The Church of Scientology told “20/20” that Ron Miscavige’s acts of domestic abuse are much more serious and frequent than he admits. The Church said Miscavige’s memoir is filled with lies and granted “20/20” a rare interview with Church lawyer Monique Yingling, who called the book “a literary forgery.”
“And the title of the book, ‘Ruthless,’ I mean, it couldn’t be a falser description of David Miscavige,” Yingling told “20/20.” “He’s a very compassionate, kind person.”
David Miscavige declined repeated requests from ABC News to comment on this story, but Yingling told “20/20” that, “On a personal level, I think he [David] is probably very, very sad that his father would do this.”
“There seems to be no explanation except that his father is trying to make a buck off his name,” she continued. “So I think there’s that level of sadness and I’m sure a sense of betrayal.”
Miscavige’s daughters declined to sit down for an interview with “20/20,” but through an attorney told “20/20” in a statement that they have cut off all ties from their father. They claim he was more violent with their mother and them than he admits, accusing him of striking them with his fists and his belt and saying, “Our father beat our mother senseless in drunken tirades, averaging two violent attacks with his fists per week.”
Ron Miscavige denies those claims. “That is a flat-out lie,” he said.
Ron Miscavige, a musician and a salesman, said he first heard about the Church of Scientology, a religion founded by the late science fiction writer L. Ron Hubbard, in 1968 at a business meeting. After he started looking into it, he said he found someone teaching Scientology in New Jersey and started attending meetings regularly.
Miscavige said Scientology resonated with him at the time and he began paying for “auditing” sessions, a sort of counseling that uses a Scientology device called an E-Meter. The process promises to release negative emotions and Ron Miscavige thought it was life-changing.
“I didn’t know what I was looking for, but I knew I was looking for something,” Miscavige said. “When I got into Scientology, I felt that I had found what I was looking for, which did have a lot of answers … on a basic life.”

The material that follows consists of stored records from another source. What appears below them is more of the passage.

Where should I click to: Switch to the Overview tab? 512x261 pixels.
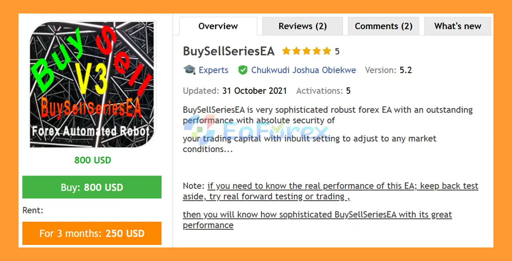tap(218, 26)
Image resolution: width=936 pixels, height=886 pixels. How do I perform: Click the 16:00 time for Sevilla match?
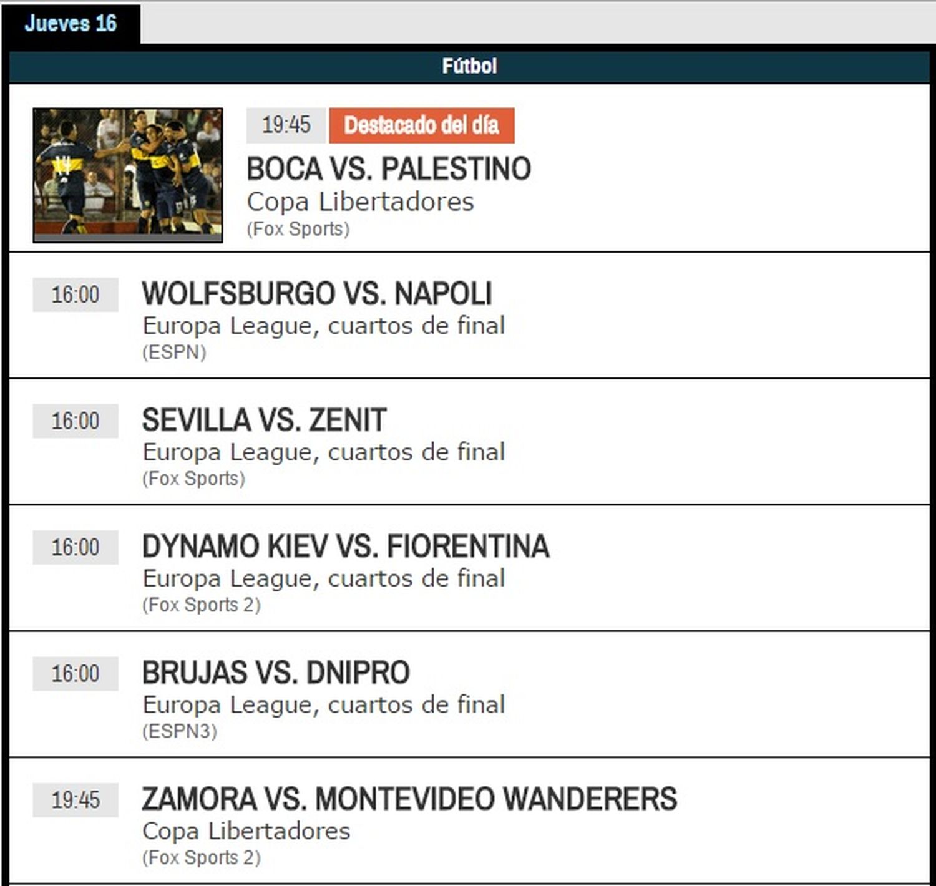[x=76, y=421]
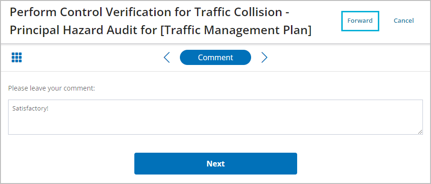The image size is (431, 184).
Task: Click '[Traffic Management Plan]' in the heading
Action: 236,30
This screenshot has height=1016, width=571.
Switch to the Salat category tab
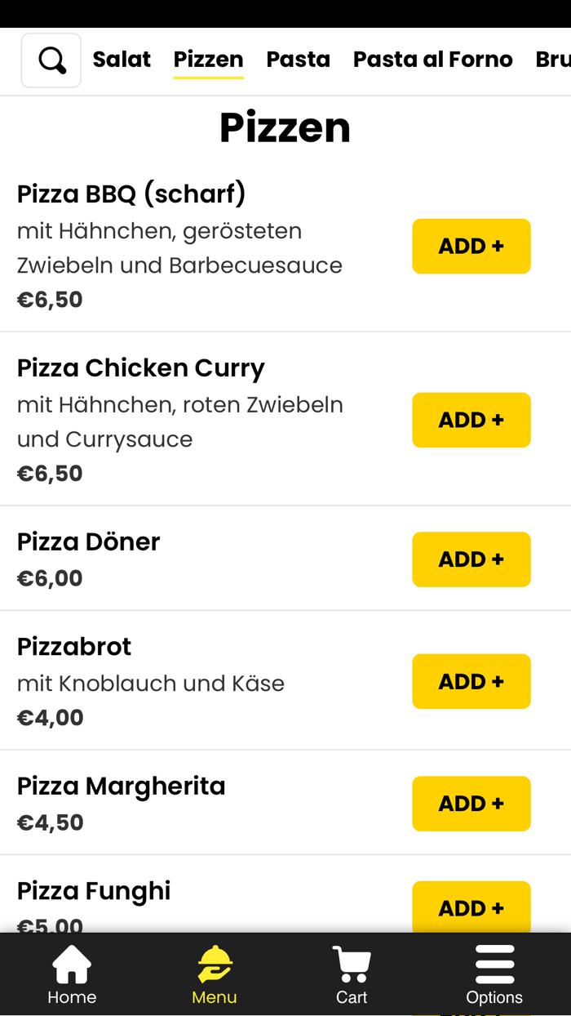[122, 59]
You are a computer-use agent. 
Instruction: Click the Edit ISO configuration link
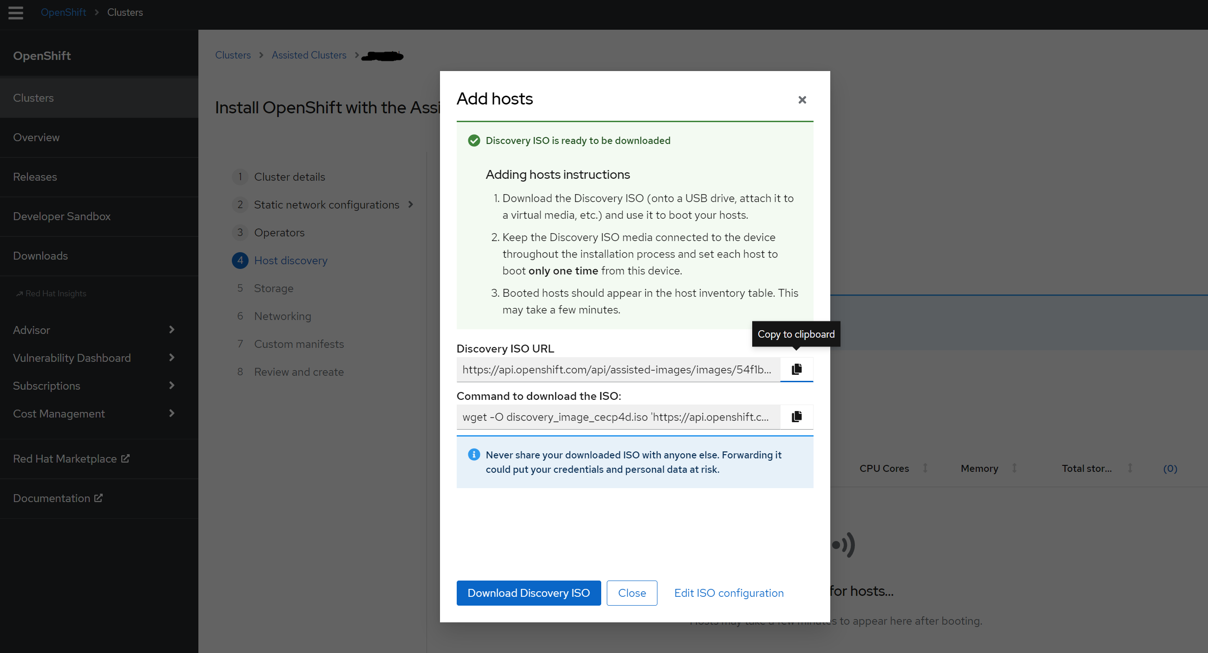point(728,593)
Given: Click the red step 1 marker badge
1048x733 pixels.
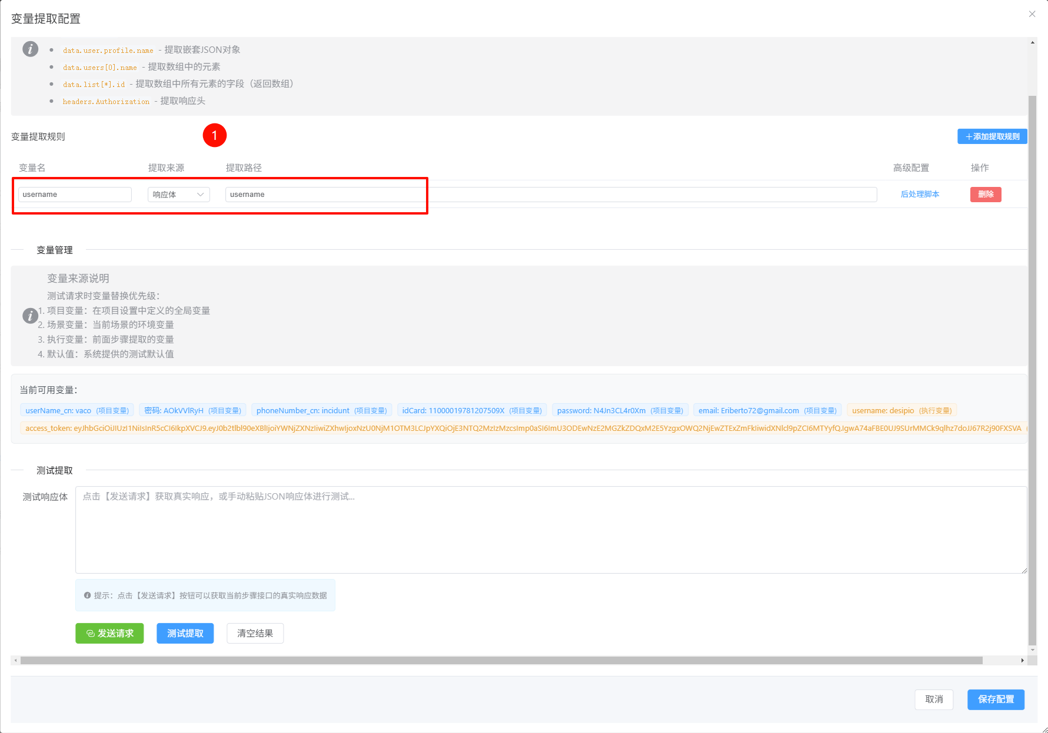Looking at the screenshot, I should pyautogui.click(x=215, y=135).
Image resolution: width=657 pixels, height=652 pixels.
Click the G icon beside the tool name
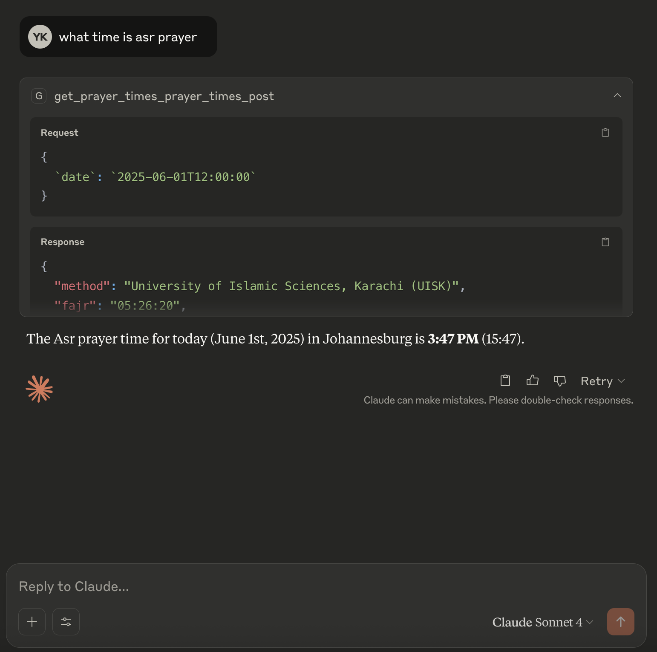[39, 96]
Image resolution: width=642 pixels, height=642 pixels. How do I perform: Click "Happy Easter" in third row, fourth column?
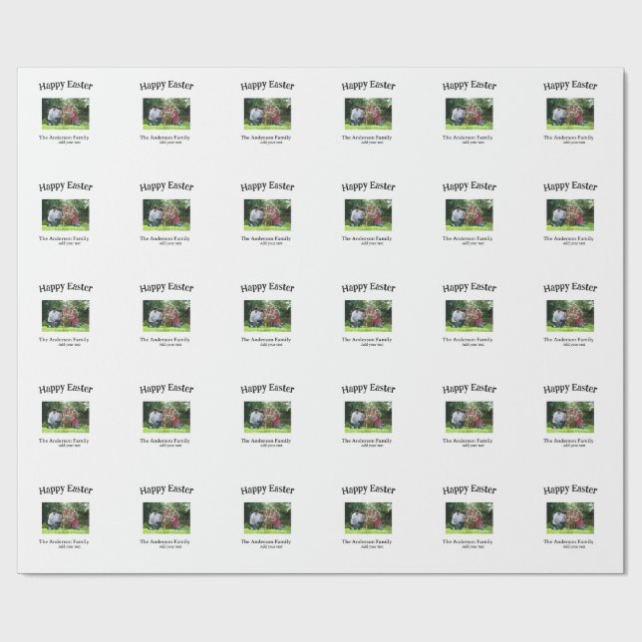click(368, 288)
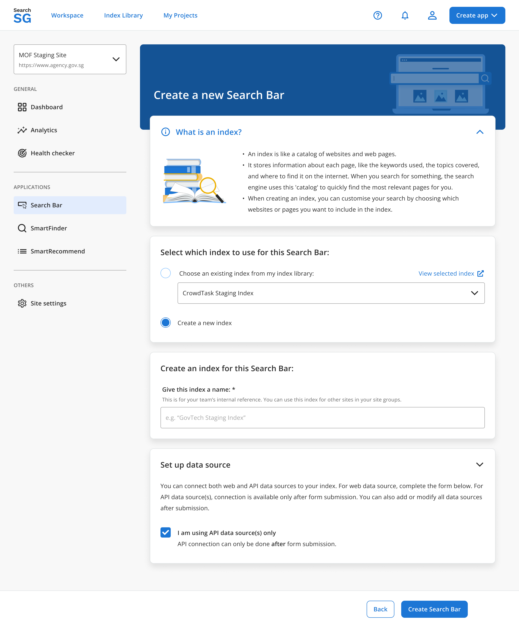Screen dimensions: 519x628
Task: Click the Create Search Bar button
Action: pyautogui.click(x=434, y=609)
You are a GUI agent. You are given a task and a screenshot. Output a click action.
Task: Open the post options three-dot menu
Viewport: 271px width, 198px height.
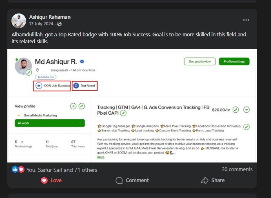point(246,20)
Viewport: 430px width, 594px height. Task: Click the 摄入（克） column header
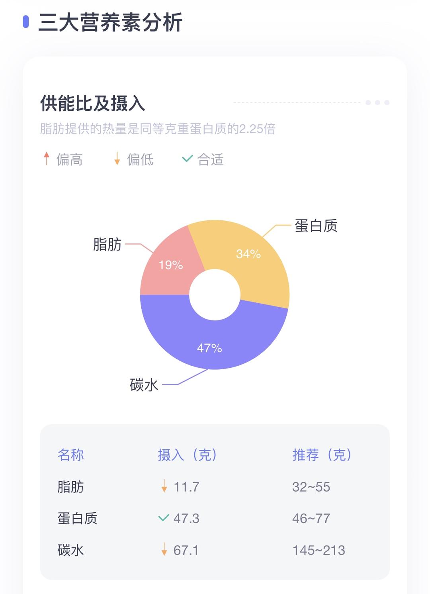click(187, 455)
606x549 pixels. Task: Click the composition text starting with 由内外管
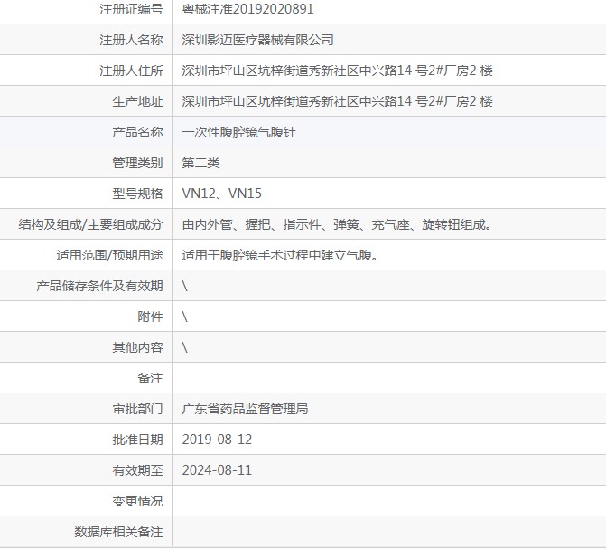point(336,224)
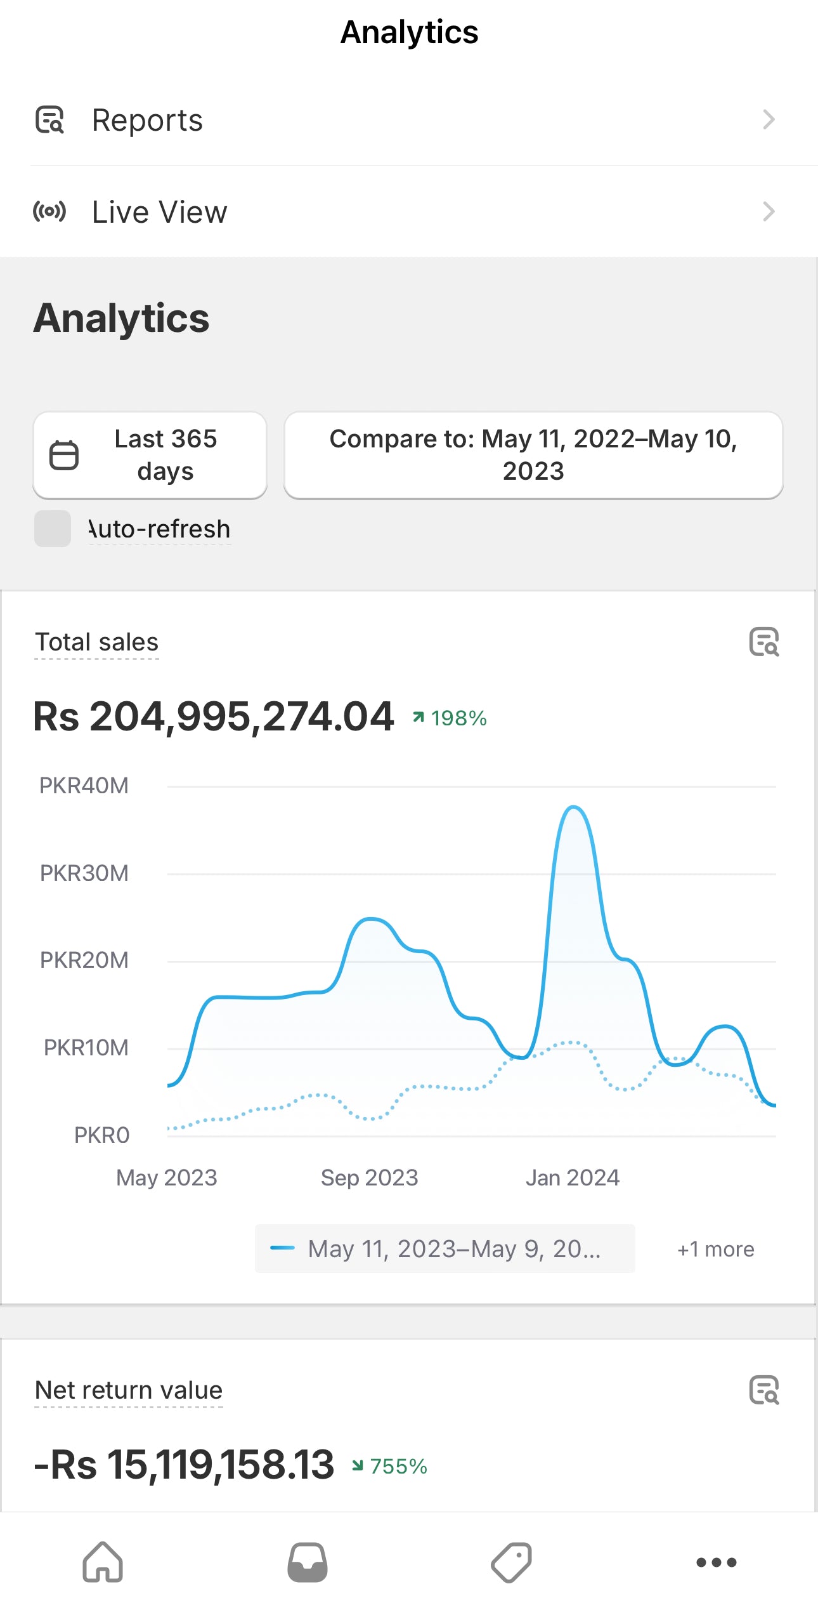Open the Total sales report icon

pos(763,642)
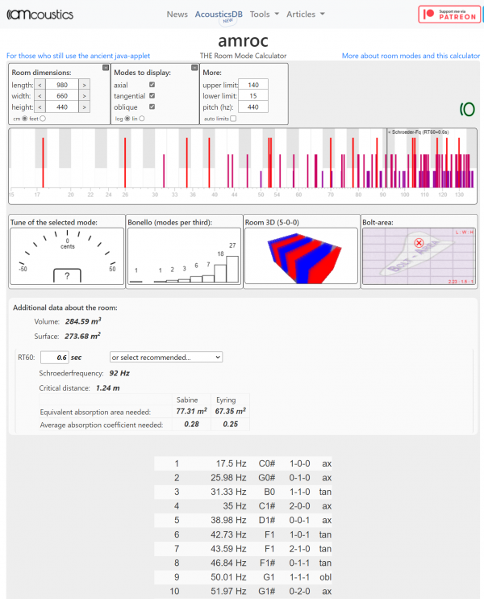
Task: Select the feet unit radio button
Action: tap(43, 119)

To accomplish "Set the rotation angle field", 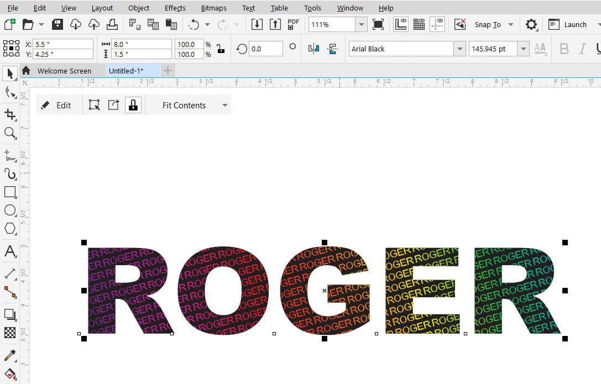I will [x=265, y=48].
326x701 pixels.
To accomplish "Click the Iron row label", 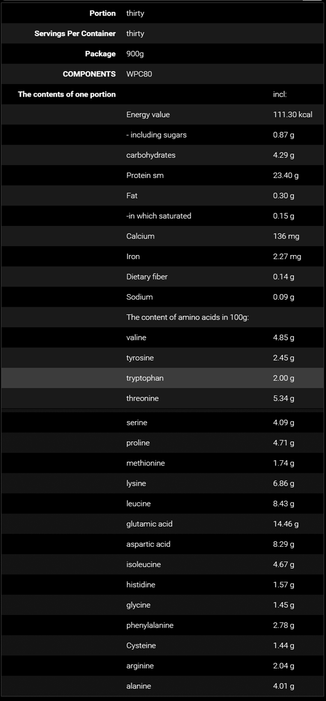I will [x=133, y=257].
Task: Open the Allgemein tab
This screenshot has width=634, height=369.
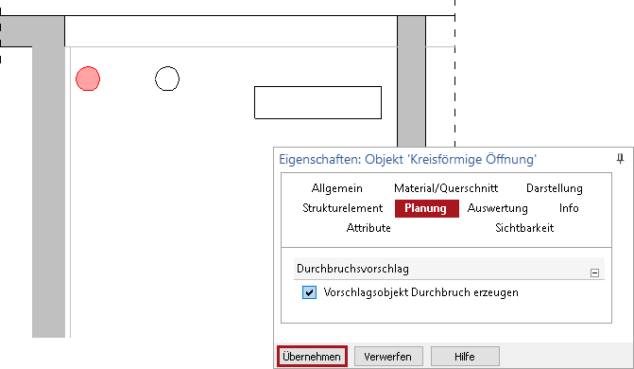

Miscavige said he took his son David to his first auditing session in 1969, and afterwards, he said his son seemed elated and his asthma attacks lessened “considerably.”
When asked if he thought his son's asthma was linked to a psychological component, Miscavige said, “Of course, that’s what the auditing handled, the actual psychological phenomena of it.”
“I think it was at that moment that he [David] decided he’s going to do something with this,” he added.
According to Ron Miscavige, the whole family began studying Scientology, with David setting himself up as somewhat of a prodigy by the time he was a teenager. With his family’s consent, David left home at age 16 to join the clergy of the Church, known as the “Sea Organization” or “Sea Org.”
“He advanced very rapidly in the Church,” Miscavige said. “He really decided at a very young age to make it his career and his mission.”